[Start of section]
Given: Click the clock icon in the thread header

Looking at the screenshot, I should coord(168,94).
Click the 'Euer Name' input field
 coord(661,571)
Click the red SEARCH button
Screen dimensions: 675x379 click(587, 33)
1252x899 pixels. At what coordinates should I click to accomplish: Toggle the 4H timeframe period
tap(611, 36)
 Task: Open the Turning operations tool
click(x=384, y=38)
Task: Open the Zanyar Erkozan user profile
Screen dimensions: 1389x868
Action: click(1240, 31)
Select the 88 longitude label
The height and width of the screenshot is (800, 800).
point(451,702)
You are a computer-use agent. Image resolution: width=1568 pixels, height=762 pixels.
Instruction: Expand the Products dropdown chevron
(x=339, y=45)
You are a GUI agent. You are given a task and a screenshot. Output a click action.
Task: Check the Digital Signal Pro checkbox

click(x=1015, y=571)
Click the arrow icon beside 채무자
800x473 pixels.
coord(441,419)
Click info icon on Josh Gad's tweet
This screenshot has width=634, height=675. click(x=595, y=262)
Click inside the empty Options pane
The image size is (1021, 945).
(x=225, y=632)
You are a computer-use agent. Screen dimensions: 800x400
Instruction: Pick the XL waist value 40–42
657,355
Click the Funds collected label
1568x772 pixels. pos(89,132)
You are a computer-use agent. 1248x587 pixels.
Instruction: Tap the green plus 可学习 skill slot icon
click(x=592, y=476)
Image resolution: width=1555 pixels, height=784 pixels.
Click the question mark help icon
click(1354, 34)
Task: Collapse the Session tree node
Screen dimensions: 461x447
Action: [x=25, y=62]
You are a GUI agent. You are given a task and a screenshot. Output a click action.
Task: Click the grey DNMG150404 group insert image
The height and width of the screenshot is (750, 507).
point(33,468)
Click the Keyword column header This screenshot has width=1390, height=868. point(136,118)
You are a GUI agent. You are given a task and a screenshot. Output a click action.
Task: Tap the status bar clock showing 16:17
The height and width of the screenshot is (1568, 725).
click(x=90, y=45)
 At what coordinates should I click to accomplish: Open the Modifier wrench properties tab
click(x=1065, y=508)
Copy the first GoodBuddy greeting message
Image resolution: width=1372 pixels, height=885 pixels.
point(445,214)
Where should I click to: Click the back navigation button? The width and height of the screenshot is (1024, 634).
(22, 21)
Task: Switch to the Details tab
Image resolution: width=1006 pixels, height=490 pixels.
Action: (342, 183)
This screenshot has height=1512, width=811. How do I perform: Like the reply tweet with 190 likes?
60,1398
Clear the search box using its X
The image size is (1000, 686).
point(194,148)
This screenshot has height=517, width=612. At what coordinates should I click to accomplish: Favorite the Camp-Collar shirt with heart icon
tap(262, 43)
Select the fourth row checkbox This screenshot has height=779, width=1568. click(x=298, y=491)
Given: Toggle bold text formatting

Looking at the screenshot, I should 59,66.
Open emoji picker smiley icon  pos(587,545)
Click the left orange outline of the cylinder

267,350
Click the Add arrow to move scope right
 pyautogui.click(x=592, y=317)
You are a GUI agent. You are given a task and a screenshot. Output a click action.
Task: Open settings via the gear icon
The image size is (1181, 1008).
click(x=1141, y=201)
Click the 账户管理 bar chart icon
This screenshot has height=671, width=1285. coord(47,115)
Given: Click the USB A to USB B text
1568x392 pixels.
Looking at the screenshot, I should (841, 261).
[End of section]
#### REQUIRED WORK:
Reproduce all the records precisely.

#### WRITTEN ANSWER:
Given: Click the clock icon in the thread header

Looking at the screenshot, I should coord(168,94).
Click the 'Euer Name' input field
 coord(661,571)
Click the red SEARCH button
Screen dimensions: 675x379 click(587, 33)
1252x899 pixels. At what coordinates should I click to accomplish: Toggle the 4H timeframe period
tap(611, 36)
 Task: Open the Turning operations tool
click(x=384, y=38)
Task: Open the Zanyar Erkozan user profile
Screen dimensions: 1389x868
Action: click(1240, 31)
Select the 88 longitude label
The height and width of the screenshot is (800, 800).
point(451,702)
You are a computer-use agent. Image resolution: width=1568 pixels, height=762 pixels.
Instruction: Expand the Products dropdown chevron
(x=339, y=45)
You are a GUI agent. You are given a task and a screenshot. Output a click action.
Task: Check the Digital Signal Pro checkbox

click(x=1015, y=571)
Click the arrow icon beside 채무자
800x473 pixels.
coord(441,419)
Click info icon on Josh Gad's tweet
This screenshot has width=634, height=675. click(x=595, y=262)
Click inside the empty Options pane
The image size is (1021, 945).
(x=225, y=632)
You are a computer-use agent. Screen dimensions: 800x400
Instruction: Pick the XL waist value 40–42
657,355
Click the Funds collected label
1568x772 pixels. pos(89,132)
You are a computer-use agent. 1248x587 pixels.
Instruction: Tap the green plus 可学习 skill slot icon
click(x=592, y=476)
Image resolution: width=1555 pixels, height=784 pixels.
Click the question mark help icon
click(1354, 34)
Task: Collapse the Session tree node
Screen dimensions: 461x447
Action: [x=25, y=62]
You are a GUI agent. You are given a task and a screenshot. Output a click action.
Task: Click the grey DNMG150404 group insert image
The height and width of the screenshot is (750, 507).
point(33,468)
Click the Keyword column header This screenshot has width=1390, height=868. point(136,118)
You are a GUI agent. You are given a task and a screenshot. Output a click action.
Task: Tap the status bar clock showing 16:17
The height and width of the screenshot is (1568, 725).
click(x=90, y=45)
 At what coordinates should I click to accomplish: Open the Modifier wrench properties tab
click(x=1065, y=508)
Copy the first GoodBuddy greeting message
Image resolution: width=1372 pixels, height=885 pixels.
point(445,214)
Where should I click to: Click the back navigation button? The width and height of the screenshot is (1024, 634).
(22, 21)
Task: Switch to the Details tab
Image resolution: width=1006 pixels, height=490 pixels.
Action: (342, 183)
This screenshot has height=1512, width=811. How do I perform: Like the reply tweet with 190 likes?
60,1398
Clear the search box using its X
The image size is (1000, 686).
point(194,148)
This screenshot has height=517, width=612. At what coordinates should I click to accomplish: Favorite the Camp-Collar shirt with heart icon
tap(262, 43)
Select the fourth row checkbox This screenshot has height=779, width=1568. click(x=298, y=491)
Given: Toggle bold text formatting

Looking at the screenshot, I should 59,66.
Open emoji picker smiley icon  pos(587,545)
Click the left orange outline of the cylinder

267,350
Click the Add arrow to move scope right
 pyautogui.click(x=592, y=317)
You are a GUI agent. You are given a task and a screenshot. Output a click action.
Task: Open settings via the gear icon
The image size is (1181, 1008).
click(x=1141, y=201)
Click the 账户管理 bar chart icon
This screenshot has height=671, width=1285. coord(47,115)
Given: Click the USB A to USB B text
1568x392 pixels.
Looking at the screenshot, I should (841, 261).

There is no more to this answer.